- [What you will do]: Retype the records word for word, starting from the first line and going on through the line with "coordinates (760, 474).".
=== Records to use ===
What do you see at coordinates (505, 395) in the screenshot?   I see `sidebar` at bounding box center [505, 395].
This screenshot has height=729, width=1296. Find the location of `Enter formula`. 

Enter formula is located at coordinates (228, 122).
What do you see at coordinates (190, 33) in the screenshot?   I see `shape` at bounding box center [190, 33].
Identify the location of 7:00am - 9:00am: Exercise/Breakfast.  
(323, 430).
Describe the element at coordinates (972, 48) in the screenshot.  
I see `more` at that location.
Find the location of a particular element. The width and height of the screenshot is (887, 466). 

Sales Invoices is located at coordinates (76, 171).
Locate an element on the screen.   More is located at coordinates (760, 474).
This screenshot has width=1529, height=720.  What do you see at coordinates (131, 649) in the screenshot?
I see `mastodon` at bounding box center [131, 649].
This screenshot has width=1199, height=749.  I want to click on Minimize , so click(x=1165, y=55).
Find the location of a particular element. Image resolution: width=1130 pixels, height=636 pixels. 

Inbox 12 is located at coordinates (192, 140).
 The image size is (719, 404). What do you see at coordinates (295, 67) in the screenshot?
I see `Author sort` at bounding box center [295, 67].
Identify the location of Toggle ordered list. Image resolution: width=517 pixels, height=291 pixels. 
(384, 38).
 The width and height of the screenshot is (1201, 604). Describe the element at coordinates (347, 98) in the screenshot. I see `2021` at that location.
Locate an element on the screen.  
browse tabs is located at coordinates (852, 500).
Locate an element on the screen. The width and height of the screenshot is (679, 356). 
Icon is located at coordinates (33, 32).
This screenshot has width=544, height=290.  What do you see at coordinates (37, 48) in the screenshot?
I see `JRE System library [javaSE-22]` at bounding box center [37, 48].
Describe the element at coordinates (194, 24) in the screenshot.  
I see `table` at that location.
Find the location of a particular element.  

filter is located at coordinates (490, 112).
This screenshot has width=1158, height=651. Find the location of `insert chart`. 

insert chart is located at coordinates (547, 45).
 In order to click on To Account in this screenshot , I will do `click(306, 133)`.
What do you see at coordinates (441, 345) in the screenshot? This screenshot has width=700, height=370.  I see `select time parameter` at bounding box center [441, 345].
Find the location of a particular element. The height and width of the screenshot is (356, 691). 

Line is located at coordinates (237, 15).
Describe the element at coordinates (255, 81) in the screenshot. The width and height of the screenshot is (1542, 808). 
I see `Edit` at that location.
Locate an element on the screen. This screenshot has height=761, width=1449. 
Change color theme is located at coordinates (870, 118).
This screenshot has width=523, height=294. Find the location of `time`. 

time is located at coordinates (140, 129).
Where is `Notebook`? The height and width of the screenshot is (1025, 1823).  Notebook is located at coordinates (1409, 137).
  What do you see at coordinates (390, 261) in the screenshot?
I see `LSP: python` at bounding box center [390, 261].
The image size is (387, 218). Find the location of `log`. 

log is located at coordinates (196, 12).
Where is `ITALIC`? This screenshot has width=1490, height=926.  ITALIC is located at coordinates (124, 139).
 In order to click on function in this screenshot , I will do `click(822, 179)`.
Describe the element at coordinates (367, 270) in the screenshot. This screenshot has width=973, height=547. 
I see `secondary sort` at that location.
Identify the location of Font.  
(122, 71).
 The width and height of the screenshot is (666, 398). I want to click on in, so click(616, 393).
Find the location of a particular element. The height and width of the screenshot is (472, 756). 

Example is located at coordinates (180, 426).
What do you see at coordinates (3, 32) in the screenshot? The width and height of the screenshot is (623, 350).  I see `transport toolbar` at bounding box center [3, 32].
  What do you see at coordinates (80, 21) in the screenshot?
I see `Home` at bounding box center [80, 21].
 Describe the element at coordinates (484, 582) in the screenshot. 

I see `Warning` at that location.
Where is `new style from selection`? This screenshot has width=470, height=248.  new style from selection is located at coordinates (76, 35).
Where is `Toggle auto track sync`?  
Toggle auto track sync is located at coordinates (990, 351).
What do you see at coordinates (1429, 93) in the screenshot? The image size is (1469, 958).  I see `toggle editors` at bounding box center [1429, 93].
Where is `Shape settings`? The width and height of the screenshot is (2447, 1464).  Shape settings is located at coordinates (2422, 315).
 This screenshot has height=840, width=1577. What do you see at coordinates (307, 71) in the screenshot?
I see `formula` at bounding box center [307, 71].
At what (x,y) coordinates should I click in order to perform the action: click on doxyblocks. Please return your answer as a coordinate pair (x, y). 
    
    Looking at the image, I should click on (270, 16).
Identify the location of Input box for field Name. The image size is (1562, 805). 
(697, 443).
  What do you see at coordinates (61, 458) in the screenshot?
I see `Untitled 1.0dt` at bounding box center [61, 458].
===
- [Task response]:
What do you see at coordinates (505, 395) in the screenshot?   I see `sidebar` at bounding box center [505, 395].
This screenshot has height=729, width=1296. Find the location of `Enter formula`. 

Enter formula is located at coordinates (228, 122).
What do you see at coordinates (190, 33) in the screenshot?   I see `shape` at bounding box center [190, 33].
Identify the location of 7:00am - 9:00am: Exercise/Breakfast.  
(323, 430).
Describe the element at coordinates (972, 48) in the screenshot.  
I see `more` at that location.
Find the location of a particular element. The width and height of the screenshot is (887, 466). 

Sales Invoices is located at coordinates (76, 171).
Locate an element on the screen.   More is located at coordinates (760, 474).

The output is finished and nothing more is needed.